Eles relatam que, durante a festa, vivem dias de transtornos causados pelo volume excessivo do som, que se estende pela madrugada, comprometendo o sossego público e a qualidade de vida dos residentes.

A principal cobrança dos moradores é o cumprimento do Termo de Ajustamento de Conduta (TAC), firmado entre a prefeitura, o Ministério Público e Polícia Militar, que expressamente proíbe a instalação desses equipamentos sonoros na via durante o período carnavalesco.

“Todos os anos é a mesma história: a gente passa a noite em claro, sem conseguir descansar com o som infernal dos ‘paredões’ que se juntam aqui na avenida. Não é festa, é desrespeito!”, relatou uma moradora, enfatizando que a situação se agrava quando o som ultrapassa os limites da avenida e invade as ruas laterais.

Eles pedem que a gestão municipal se antecipe e emita uma proibição expressa antes do início dos festejos, deixando claro quais serão as penalidades para os infratores.

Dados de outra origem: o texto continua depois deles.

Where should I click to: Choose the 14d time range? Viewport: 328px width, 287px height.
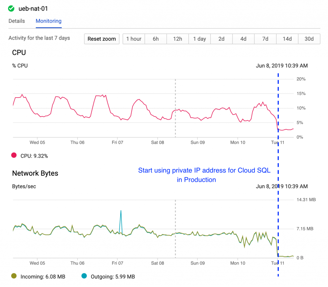(287, 39)
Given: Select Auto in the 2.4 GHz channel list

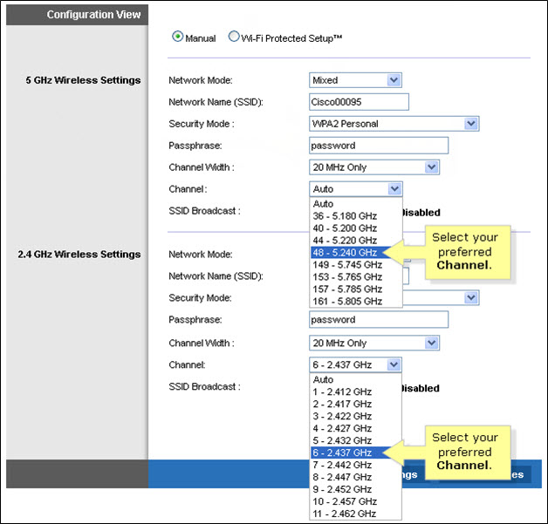Looking at the screenshot, I should (324, 380).
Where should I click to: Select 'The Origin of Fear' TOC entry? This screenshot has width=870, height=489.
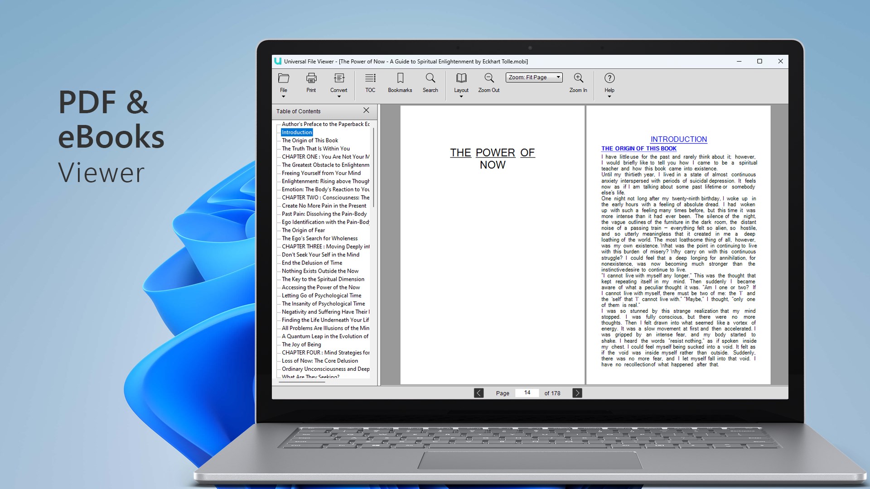tap(303, 230)
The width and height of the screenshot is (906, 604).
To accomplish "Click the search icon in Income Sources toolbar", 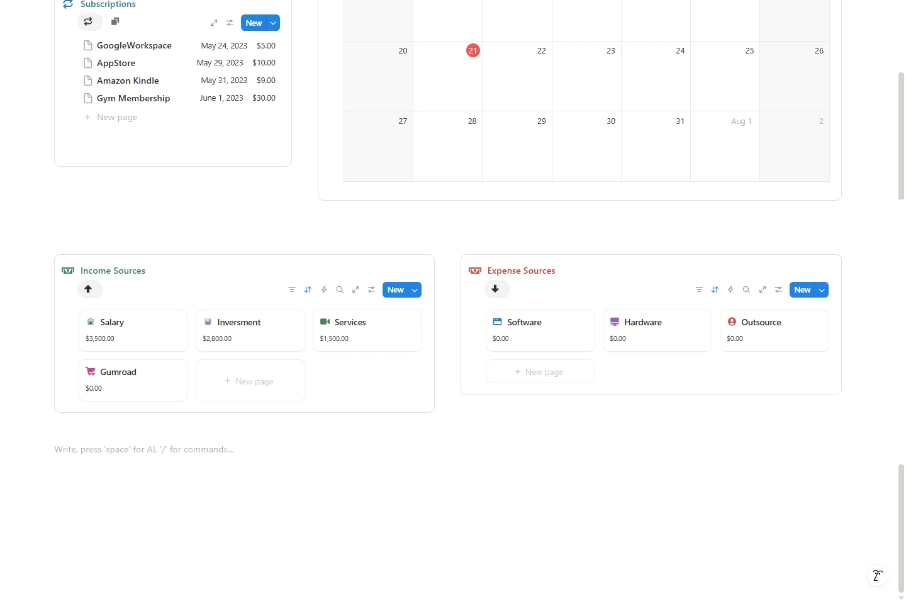I will [x=339, y=289].
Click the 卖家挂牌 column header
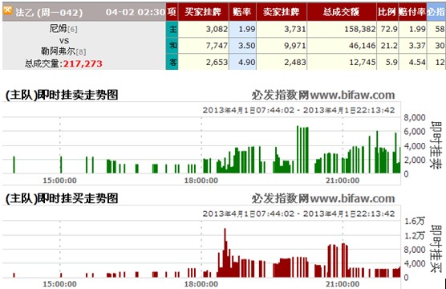This screenshot has height=289, width=446. (282, 12)
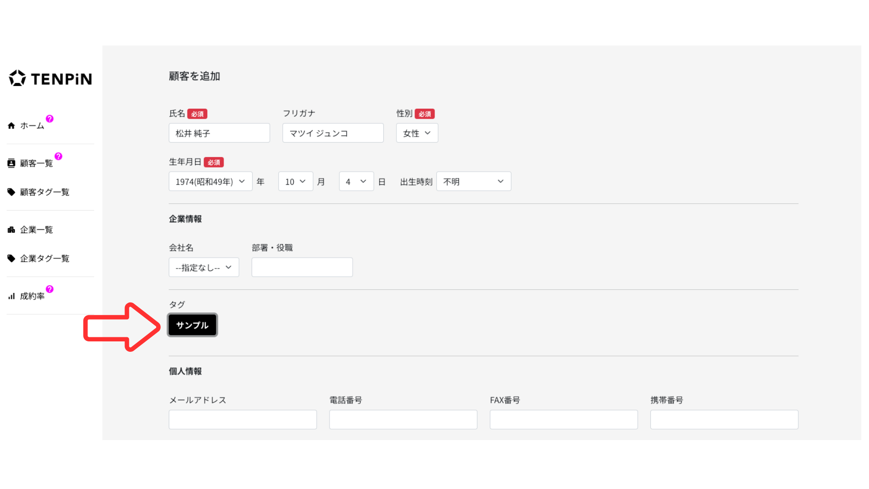Click the 氏名 name input field
Screen dimensions: 869x489
(x=219, y=133)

“Já existe um Termo de Ajustamento de Conduta e queremos que a Prefeitura reforce as sanções previstas neste TAC, que são claras: pagamento de multa e apreensão imediata do equipamento sonoro. Ninguém vai para a UPA por causa do barulho, mas a saúde mental e o direito ao descanso são violados. Sem contar com o sofrimento dos idosos, pessoas acamadas, com autismo afetadas com o som excessivo. Esperamos que, desta vez, a lei seja cumprida por todos”, afirmou outro morador.

Encaminhamos a cobrança para a Prefeitura de Juazeiro.